TÂCHE DONNÉE 1:
Dans l'extrait à lire, pour quelle raison la cour juge-t-elle inutile de statuer sur les conclusions aux fins de sursis à exécution de la requête n° 23NC02882 ? Répondez en une à trois phrases.

4. Il résulte de ce qui précède que le préfet des Vosges n'est pas fondé à soutenir que c'est à tort que, par le jugement attaqué, le tribunal administratif de Nancy a annulé l'arrêté du 23 mars 2022. Par suite, sa requête susvisée n° 23NC02881doit être rejetée en toutes ses conclusions y compris celles tendant à l'application de l'article L. 761-1 du code de justice administrative.
Sur les conclusions aux fins de sursis à exécution :
5. Le présent arrêt s'étant prononcé sur l'appel du préfet des Vosges, il n'y a pas lieu de statuer sur les conclusions aux fins de sursis à exécution de la requête ci-dessus visée sous le numéro 23NC02882.
Sur les conclusions présentées par M. D... sur le fondement des dispositions des articles L. 761-1 du code de justice administrative et 37 de la loi du 10 juillet 1991 :
6. M. D... a obtenu le bénéfice de l'aide juridictionnelle. Par suite, son avocate peut se prévaloir des dispositions de l'article L. 761-1 du code de justice administrative et du deuxième alinéa de l'article 37 de la loi du 10 juillet 1991. Il y a lieu, dans les circonstances de l'espèce, et sous réserve que Me Richard, avocate de M. D..., renonce à percevoir la somme correspondant à la part contributive de l'État, de mettre à la charge de l'Etat le versement à Me Richard de la somme de 1 500 euros.
D E C I D E :
Article 1er : La requête du préfet des Vosges ci-dessus visée sous le numéro 23NC02881 est rejetée.
Article 2 : Il n'y a pas lieu de statuer sur la requête du préfet des Vosges ci-dessus visée sous le numéro 23NC02882.

DONNÉES SOURCES:
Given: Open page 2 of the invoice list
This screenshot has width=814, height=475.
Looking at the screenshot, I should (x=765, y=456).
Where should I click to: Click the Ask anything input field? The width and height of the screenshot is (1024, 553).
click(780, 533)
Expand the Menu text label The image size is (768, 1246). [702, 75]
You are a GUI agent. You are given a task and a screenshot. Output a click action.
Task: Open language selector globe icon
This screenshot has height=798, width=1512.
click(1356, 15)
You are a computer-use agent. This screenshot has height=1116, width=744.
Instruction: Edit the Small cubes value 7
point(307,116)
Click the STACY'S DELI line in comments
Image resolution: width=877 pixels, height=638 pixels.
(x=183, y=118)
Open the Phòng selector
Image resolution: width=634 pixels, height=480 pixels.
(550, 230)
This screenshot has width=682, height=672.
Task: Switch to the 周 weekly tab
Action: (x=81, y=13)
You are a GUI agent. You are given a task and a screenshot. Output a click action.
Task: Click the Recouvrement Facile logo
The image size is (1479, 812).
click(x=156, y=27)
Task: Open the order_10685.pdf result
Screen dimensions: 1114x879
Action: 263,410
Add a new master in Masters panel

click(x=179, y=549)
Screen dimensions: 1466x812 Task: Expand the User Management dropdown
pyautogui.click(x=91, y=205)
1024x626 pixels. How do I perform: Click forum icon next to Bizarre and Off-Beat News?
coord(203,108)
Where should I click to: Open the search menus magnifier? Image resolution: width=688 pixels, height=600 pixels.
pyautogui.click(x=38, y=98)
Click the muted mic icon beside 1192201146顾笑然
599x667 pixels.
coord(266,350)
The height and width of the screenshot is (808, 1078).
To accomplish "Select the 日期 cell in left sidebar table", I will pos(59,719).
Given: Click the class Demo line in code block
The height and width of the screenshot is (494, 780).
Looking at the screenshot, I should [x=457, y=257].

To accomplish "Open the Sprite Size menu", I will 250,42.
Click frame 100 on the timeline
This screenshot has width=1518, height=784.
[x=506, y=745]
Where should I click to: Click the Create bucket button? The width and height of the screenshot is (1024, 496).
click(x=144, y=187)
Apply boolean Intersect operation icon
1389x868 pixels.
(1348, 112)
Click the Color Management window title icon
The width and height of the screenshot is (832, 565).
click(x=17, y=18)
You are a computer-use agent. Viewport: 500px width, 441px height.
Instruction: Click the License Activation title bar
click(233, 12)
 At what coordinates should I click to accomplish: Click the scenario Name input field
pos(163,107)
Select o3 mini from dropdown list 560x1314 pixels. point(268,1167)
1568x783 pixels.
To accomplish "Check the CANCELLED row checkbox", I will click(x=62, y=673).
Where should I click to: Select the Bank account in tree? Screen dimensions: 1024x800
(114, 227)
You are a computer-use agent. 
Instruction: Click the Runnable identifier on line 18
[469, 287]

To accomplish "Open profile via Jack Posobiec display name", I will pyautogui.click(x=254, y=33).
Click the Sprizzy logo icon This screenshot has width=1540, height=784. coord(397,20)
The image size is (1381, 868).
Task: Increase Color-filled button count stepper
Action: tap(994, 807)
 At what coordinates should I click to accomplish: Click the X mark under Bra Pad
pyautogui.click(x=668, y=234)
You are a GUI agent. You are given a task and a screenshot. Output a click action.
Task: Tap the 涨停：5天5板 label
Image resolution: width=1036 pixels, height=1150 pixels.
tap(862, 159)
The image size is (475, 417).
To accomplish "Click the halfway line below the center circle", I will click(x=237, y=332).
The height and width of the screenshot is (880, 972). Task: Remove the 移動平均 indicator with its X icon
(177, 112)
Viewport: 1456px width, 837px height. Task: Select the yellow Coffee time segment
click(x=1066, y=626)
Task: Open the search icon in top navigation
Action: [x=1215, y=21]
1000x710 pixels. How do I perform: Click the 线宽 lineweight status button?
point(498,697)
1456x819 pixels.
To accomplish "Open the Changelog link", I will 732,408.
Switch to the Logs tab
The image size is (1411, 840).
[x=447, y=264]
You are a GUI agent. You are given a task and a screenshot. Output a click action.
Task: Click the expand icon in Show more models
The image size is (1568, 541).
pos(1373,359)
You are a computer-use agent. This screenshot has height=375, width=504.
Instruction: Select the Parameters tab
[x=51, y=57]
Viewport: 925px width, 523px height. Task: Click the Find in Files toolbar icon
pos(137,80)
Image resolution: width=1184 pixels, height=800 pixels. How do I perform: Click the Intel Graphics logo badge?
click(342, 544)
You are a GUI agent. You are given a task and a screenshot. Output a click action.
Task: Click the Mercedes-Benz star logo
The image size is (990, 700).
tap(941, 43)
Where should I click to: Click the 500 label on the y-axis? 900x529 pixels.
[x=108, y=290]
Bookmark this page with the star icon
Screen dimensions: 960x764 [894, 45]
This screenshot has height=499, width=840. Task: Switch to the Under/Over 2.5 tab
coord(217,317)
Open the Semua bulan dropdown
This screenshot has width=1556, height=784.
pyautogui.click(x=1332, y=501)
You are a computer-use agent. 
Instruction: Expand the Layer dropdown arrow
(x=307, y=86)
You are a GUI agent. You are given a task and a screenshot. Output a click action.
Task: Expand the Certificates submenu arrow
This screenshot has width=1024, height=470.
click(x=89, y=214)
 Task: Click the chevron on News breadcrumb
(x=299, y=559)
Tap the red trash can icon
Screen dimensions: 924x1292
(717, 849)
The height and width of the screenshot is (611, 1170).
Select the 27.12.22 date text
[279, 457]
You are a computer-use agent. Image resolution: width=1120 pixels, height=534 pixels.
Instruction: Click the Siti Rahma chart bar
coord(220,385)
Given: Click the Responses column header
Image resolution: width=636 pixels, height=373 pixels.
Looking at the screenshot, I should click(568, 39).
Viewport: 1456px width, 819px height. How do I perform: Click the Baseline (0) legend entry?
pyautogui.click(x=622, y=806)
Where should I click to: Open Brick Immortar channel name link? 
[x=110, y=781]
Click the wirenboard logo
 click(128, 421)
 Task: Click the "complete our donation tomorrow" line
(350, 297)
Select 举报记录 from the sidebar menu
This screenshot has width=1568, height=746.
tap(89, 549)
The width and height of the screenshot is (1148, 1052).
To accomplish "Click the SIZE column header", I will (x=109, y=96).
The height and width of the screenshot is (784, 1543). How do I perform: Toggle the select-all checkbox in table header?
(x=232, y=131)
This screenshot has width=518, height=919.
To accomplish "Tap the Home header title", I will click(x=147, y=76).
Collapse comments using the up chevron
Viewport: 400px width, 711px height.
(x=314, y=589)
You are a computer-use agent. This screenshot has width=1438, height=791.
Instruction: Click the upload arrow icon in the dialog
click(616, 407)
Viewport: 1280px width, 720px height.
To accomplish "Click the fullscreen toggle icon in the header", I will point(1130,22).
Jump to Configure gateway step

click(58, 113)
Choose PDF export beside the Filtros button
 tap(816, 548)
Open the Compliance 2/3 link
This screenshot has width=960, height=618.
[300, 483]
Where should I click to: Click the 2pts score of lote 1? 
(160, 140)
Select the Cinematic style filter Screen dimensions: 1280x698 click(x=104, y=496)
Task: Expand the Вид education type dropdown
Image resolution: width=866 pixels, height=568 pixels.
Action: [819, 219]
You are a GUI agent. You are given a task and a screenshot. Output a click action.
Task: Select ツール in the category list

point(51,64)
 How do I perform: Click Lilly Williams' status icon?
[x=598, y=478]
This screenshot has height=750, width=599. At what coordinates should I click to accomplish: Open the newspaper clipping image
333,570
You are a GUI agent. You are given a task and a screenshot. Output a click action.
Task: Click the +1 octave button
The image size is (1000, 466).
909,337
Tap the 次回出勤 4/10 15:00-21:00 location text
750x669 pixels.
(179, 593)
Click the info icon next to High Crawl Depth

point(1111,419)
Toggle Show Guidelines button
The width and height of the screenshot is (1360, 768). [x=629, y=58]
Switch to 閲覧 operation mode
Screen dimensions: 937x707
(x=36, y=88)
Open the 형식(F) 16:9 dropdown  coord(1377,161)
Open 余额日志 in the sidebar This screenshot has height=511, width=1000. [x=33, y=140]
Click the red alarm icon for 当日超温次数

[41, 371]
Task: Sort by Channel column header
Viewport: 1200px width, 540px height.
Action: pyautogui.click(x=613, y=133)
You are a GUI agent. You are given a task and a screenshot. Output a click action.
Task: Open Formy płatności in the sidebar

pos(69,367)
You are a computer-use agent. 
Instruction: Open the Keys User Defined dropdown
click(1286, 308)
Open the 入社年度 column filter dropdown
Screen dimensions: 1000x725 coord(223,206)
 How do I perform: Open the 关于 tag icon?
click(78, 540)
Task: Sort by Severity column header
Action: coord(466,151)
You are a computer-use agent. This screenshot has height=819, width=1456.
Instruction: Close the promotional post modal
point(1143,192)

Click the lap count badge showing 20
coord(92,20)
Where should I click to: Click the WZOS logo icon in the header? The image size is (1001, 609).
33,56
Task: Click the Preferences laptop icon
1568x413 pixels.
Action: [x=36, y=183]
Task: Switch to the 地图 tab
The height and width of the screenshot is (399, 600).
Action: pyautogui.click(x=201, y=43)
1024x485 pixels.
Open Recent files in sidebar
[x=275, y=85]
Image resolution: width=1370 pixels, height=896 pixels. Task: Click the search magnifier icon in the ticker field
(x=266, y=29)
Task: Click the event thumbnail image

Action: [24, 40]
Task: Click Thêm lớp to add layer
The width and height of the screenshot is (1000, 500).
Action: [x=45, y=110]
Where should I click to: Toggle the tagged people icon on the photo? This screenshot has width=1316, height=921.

TÂCHE DONNÉE 2:
Recopiez, parmi les enregistrements, les lignes qui commencent à celle contenant "I will 250,42." et s'arrêtent après celle contenant "Select o3 mini", ces deux lignes incluses.

BONNE RÉPONSE 1:
La cour juge inutile de statuer sur ces conclusions parce que le présent arrêt s'est déjà prononcé sur l'appel du préfet des Vosges.

BONNE RÉPONSE 2:
To accomplish "Open the Sprite Size menu", I will 250,42.
Click frame 100 on the timeline
This screenshot has width=1518, height=784.
[x=506, y=745]
Where should I click to: Click the Create bucket button? The width and height of the screenshot is (1024, 496).
click(x=144, y=187)
Apply boolean Intersect operation icon
1389x868 pixels.
(1348, 112)
Click the Color Management window title icon
The width and height of the screenshot is (832, 565).
click(x=17, y=18)
You are a computer-use agent. Viewport: 500px width, 441px height.
Instruction: Click the License Activation title bar
click(233, 12)
 At what coordinates should I click to accomplish: Click the scenario Name input field
pos(163,107)
Select o3 mini from dropdown list 560x1314 pixels. point(268,1167)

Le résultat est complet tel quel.